**Written tasks**
1. Rewrite the passage of the text on dating in Canberra starting at "Samara Gentle12:16 pm" and ending at "to know someone.", swapping "Melbourne" for "Perth".
2. How many lines of the records contain the string "dimensions"? Reply with the number alone.

Although i have never been asked about my annual salary so far in my life doing clubbing.
but it becomes an amazing advertisment to someone who is getting the cream packages :p

In the many years of pubbing and clubbing in Canberra, I’ve never been asked what I earn.

But such an enquiry would be nice as it would establish up front the commercial nature of our encounter and I could ask about their hourly rate without fear or care of offending.

Ive found it hard meeting women mainly because of my job working offshore and away overseas all the time. This time I left Canberra start of June and Im still away till end of this month and then back for a few weeks the off again lol. So its hard to come back and every one is going about their lives back home and then I have to sort of fit in each time. Anyway thats just the way it is and just have to get on with it!

Samara Gentle12:16 pm 22 Jul 14

watto23 said :

I reckon on around 50% of dates with women from internet dating sites, I’ve been asked, what level am I. Often when I saw i’m not public service they have asked something like, oh what do you do and then the conversation has been oh so is that worth more than ….

I’ve found a women who is from Melbourne and not been indoctrinated into the Canberra PS culture. She never asked me about my pay, she asked me about my family and interests and vice versa. Took me 39 years though and hoping this relationship will last, so far so good after a couple of months.

I think people in general, both men and women in Canberra, need to judge less on superficial things and actually go on a date or two and get to know someone.

I’ve also asked the same thing on dates and had the same thing asked of me, however it’s more because it’s a common interest if you both work in the public service. It’s easy to talk about different Departments and ask what it’s like working there etc and provides some fodder for conversation.

I find it’s not just something asked on dates but lots of Canberrans use it as a talking point.

I reckon on around 50% of dates with women from internet dating sites, I’ve been asked, what level am I. Often when I saw i’m not public service they have asked something like, oh what do you do and then the conversation has been oh so is that worth more than ….

I’ve found a women who is from Melbourne and not been indoctrinated into the Canberra PS culture. She never asked me about my pay, she asked me about my family and interests and vice versa. Took me 39 years though and hoping this relationship will last, so far so good after a couple of months.

**Source data**
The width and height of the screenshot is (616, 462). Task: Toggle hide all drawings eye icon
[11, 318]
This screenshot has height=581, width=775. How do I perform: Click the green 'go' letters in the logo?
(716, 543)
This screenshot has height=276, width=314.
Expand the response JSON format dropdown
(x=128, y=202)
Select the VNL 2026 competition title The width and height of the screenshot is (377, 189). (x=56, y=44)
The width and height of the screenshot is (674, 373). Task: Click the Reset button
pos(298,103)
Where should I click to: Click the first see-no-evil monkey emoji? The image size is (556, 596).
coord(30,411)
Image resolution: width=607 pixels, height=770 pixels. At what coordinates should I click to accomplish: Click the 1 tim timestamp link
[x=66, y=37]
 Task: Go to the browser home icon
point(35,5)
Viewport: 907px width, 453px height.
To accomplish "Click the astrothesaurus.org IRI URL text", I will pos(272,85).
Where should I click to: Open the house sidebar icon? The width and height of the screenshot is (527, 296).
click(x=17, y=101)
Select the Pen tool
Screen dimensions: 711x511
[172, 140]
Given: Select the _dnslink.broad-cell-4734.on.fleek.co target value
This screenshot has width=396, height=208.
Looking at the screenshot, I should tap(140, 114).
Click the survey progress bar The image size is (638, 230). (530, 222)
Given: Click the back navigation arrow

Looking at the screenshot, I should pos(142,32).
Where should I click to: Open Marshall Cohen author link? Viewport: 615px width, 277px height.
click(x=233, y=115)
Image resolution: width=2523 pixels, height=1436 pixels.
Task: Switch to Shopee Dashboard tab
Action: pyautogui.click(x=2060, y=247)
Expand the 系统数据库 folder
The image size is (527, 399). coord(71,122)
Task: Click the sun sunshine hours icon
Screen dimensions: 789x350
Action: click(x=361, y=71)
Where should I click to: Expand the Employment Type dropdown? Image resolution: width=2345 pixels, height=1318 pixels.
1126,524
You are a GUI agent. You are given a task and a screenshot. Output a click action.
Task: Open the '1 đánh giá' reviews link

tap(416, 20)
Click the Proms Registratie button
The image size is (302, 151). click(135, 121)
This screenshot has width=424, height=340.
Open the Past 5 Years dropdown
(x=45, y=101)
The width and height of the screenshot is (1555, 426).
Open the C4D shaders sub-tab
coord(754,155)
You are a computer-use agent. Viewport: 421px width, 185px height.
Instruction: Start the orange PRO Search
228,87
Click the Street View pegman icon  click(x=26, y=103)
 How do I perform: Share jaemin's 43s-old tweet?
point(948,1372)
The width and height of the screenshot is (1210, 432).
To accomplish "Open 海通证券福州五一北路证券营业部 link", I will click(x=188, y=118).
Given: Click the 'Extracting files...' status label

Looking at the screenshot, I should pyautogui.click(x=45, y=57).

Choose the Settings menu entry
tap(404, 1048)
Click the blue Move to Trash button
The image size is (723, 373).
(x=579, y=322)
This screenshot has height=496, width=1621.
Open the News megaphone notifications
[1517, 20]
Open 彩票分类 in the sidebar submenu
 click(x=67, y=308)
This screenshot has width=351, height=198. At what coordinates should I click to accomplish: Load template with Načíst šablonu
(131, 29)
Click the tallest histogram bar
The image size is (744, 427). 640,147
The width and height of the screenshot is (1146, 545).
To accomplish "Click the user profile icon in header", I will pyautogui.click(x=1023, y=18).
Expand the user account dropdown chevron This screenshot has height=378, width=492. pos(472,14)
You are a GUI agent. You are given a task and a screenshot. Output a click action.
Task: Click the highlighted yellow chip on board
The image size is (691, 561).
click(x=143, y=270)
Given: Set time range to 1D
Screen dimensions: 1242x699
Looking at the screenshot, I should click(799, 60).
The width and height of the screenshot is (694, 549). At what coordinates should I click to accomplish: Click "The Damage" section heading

**Answers for the tasks**
1.
Samara Gentle12:16 pm 22 Jul 14

watto23 said :

I reckon on around 50% of dates with women from internet dating sites, I’ve been asked, what level am I. Often when I saw i’m not public service they have asked something like, oh what do you do and then the conversation has been oh so is that worth more than ….

I’ve found a women who is from Perth and not been indoctrinated into the Canberra PS culture. She never asked me about my pay, she asked me about my family and interests and vice versa. Took me 39 years though and hoping this relationship will last, so far so good after a couple of months.

I think people in general, both men and women in Canberra, need to judge less on superficial things and actually go on a date or two and get to know someone.

2. 3